The only question left is whether we need to explicitly model the shuffle cost. Depending on the hardware, we may or may not have an optimized segment load/store.

I think it's probably safest to cost model this as if we're going to do a wide load followed by a shuffle. We can reduce that cost if we have a target which a) actually has faster segment-2, and b) cares about the cost difference.

llvm/test/Transforms/LoopVectorize/RISCV/interleaved-accesses.ll
6

Can you add a couple tests for SEW < 64 bits?

Also, you should probably add an actual CostModel test rather than relying on indirectly testing this through the vectorizer.

This revision now requires changes to proceed.Mar 6 2023, 8:28 AM
luke updated this revision to Diff 503775.Mar 9 2023, 8:11 AM

Model wide load and shuffle

luke added a reviewer: arcbbb.Mar 9 2023, 8:19 AM
luke updated this revision to Diff 503785.Mar 9 2023, 8:20 AM

Split out test case into precommit

luke added inline comments.Mar 9 2023, 8:21 AM
llvm/test/Transforms/LoopVectorize/RISCV/interleaved-cost.ll
2

Unfortunately there doesn't seem to be a way to print out the result of getInterleavedMemoryOpCost other than via -debug-only=loop-vectorize. i.e. It's not called in getInstructionCost

luke updated this revision to Diff 504582.Mar 13 2023, 3:57 AM

Update zvl32b test case

craig.topper added inline comments.Mar 13 2023, 4:43 PM
llvm/lib/Target/RISCV/RISCVTargetTransformInfo.cpp
411

"Opcode must be a store"?

412

load -> store?

luke updated this revision to Diff 505485.Mar 15 2023, 7:41 AM

Fix outdated comment

luke marked 2 inline comments as done.Mar 15 2023, 7:41 AM
reames accepted this revision.Mar 15 2023, 7:58 AM

LGTM

This revision is now accepted and ready to land.Mar 15 2023, 7:58 AM
luke updated this revision to Diff 505586.Mar 15 2023, 12:04 PM

Fix deinterleaves being picked up as interleaves in cost model

luke marked 2 inline comments as done.Mar 15 2023, 12:04 PM

Fix deinterleaves being picked up as interleaves in cost model

I don't understand this comment, and the code change appears to be unrelated. My LGTM does not hold with the change until this is separated and/or explained.

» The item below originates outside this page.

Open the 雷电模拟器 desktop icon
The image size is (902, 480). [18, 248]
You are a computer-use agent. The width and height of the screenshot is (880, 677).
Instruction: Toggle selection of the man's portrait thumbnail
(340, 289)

This revision was automatically updated to reflect the committed changes.
luke reopened this revision.Mar 15 2023, 4:11 PM
This revision is now accepted and ready to land.Mar 15 2023, 4:11 PM
luke updated this revision to Diff 505650.Mar 15 2023, 4:11 PM

Split out getShuffleCost change

luke added inline comments.Mar 15 2023, 4:17 PM
llvm/test/Transforms/LoopVectorize/RISCV/interleaved-cost.ll
12

@reames Apologies for jumping the gun there, this is the line that fails without that change to getShuffleCost.

I've split it out into D146176, but the gist is that this deinterleaved load ends up getting costed as an interleave because it has a mask of <0, 2>

This test case covers it but I wasn't able to find a way to test it in the aforementioned patch due to how getInstructionCost doesn't cost shuffles that change length. (Happy to take a look into that though if needed)

reames accepted this revision.Mar 16 2023, 7:34 AM

LGTM (again)

p.s. In this case, leaving the code in this patch would have been fine. It was the lack of explanation/example in your rebase which was problematic.